_Work instructions_
Search the records for lines that contain the word "agent". Copy them all.

_Input_
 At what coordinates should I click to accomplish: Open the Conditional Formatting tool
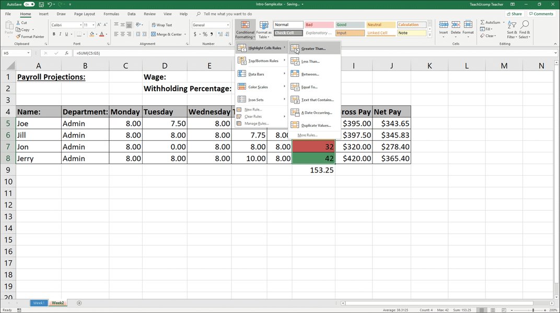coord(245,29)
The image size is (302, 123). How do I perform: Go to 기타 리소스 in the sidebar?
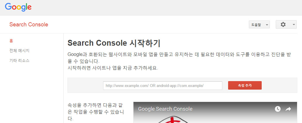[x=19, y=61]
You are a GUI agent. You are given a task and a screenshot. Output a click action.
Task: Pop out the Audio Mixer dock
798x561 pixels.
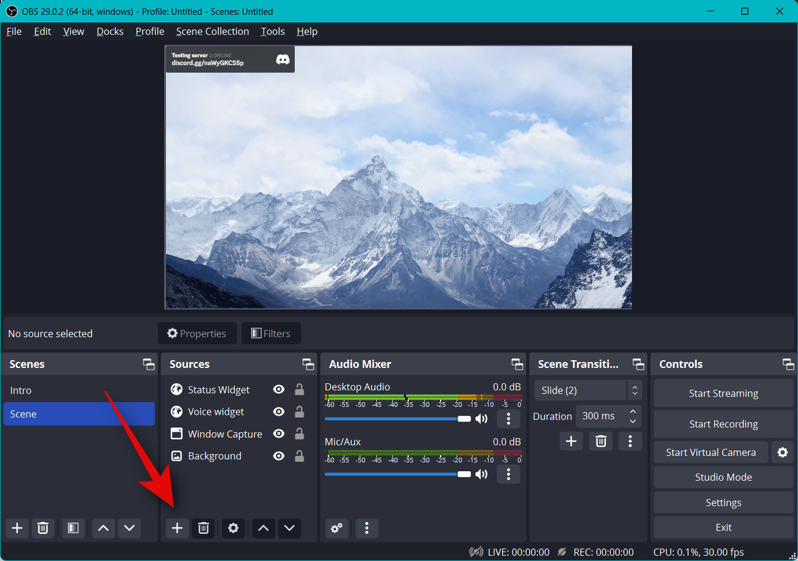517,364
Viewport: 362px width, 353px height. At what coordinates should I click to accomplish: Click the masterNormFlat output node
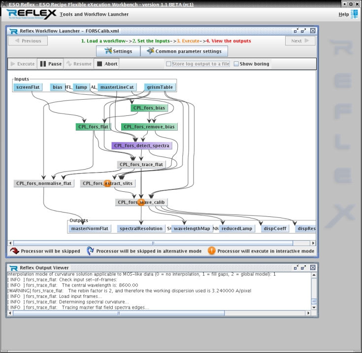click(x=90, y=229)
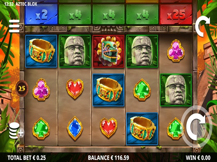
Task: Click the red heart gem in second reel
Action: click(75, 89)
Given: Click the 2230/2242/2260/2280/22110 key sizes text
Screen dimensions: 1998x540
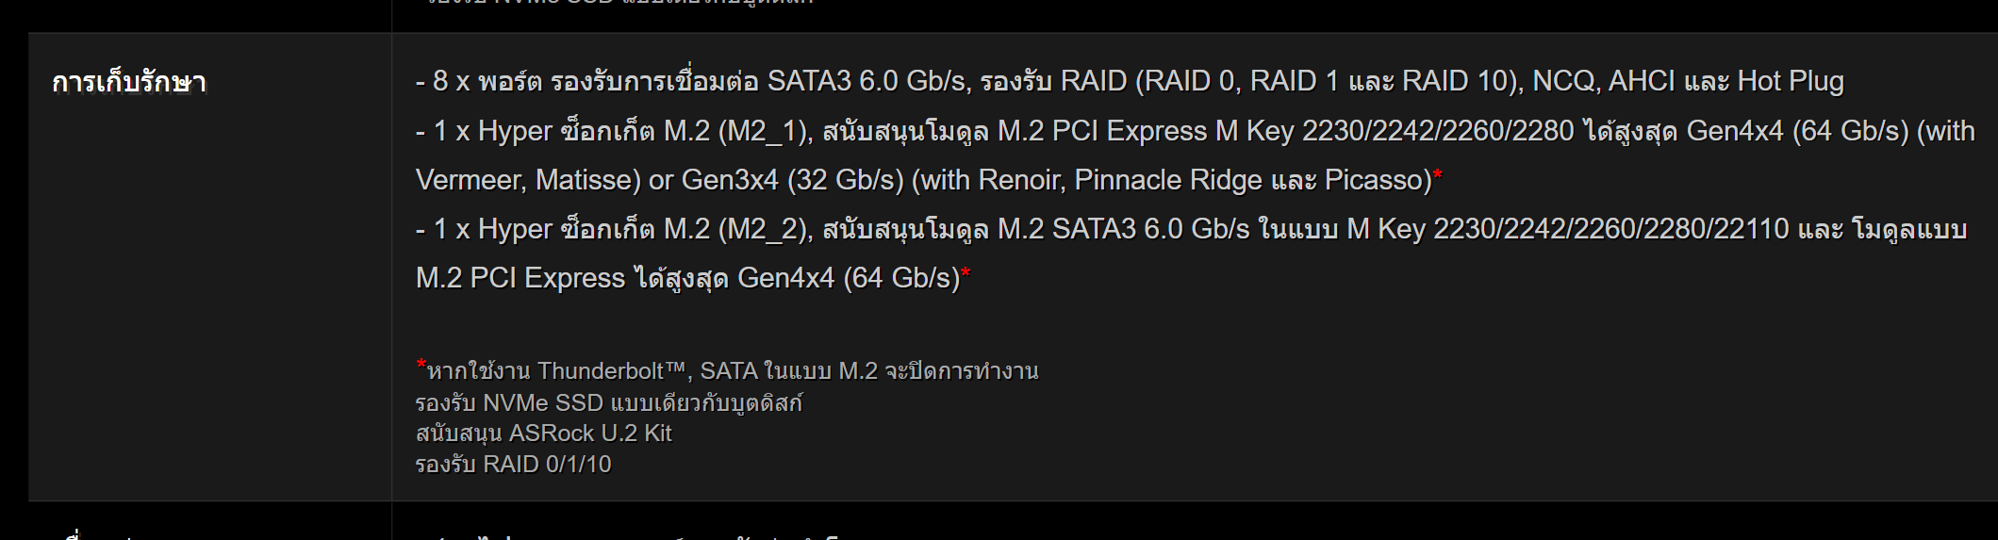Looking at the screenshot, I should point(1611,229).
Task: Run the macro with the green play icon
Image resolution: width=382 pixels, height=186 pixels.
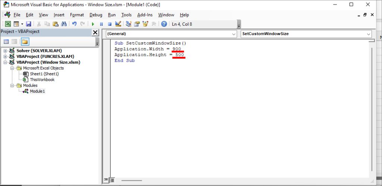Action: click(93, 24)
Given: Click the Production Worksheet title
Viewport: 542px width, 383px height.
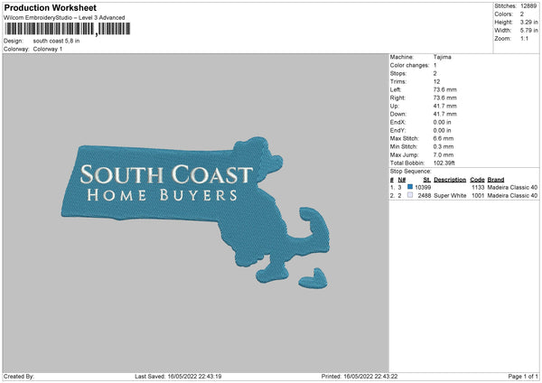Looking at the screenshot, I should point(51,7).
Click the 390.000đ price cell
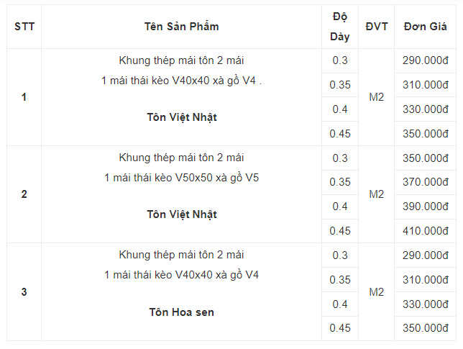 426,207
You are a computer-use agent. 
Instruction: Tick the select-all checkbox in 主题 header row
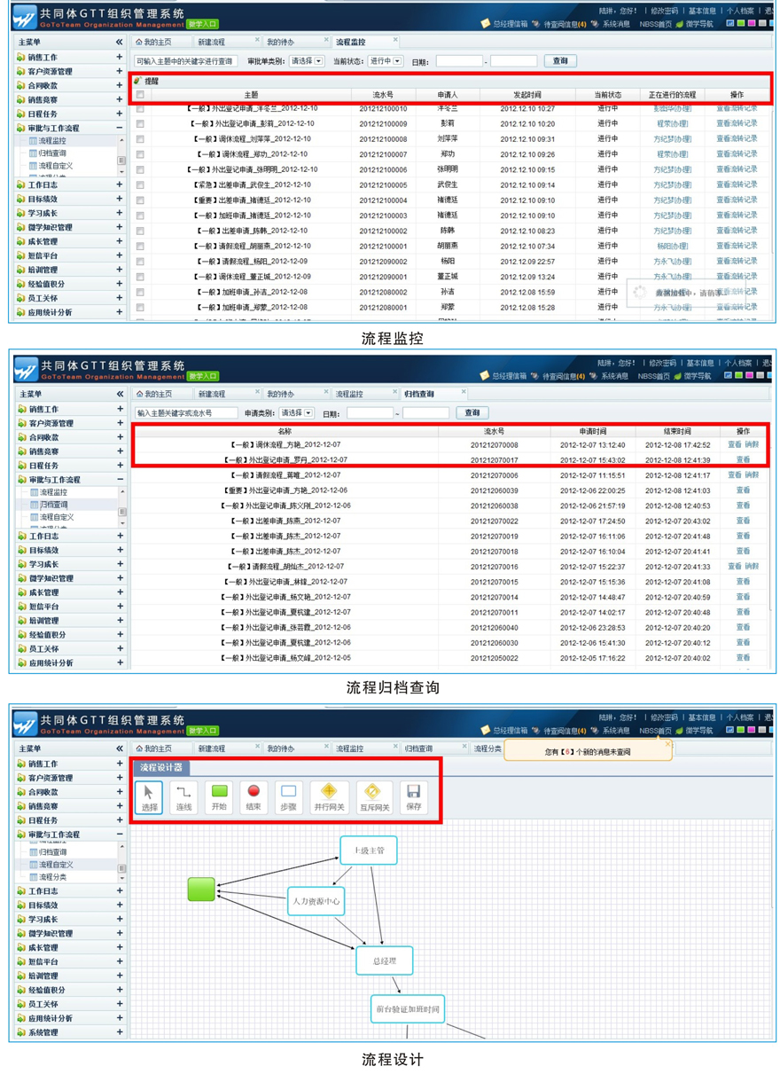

_Exercise result_
You are a GUI agent. You are given a task and a screenshot. Output a click action.
You are a computer-use agent. 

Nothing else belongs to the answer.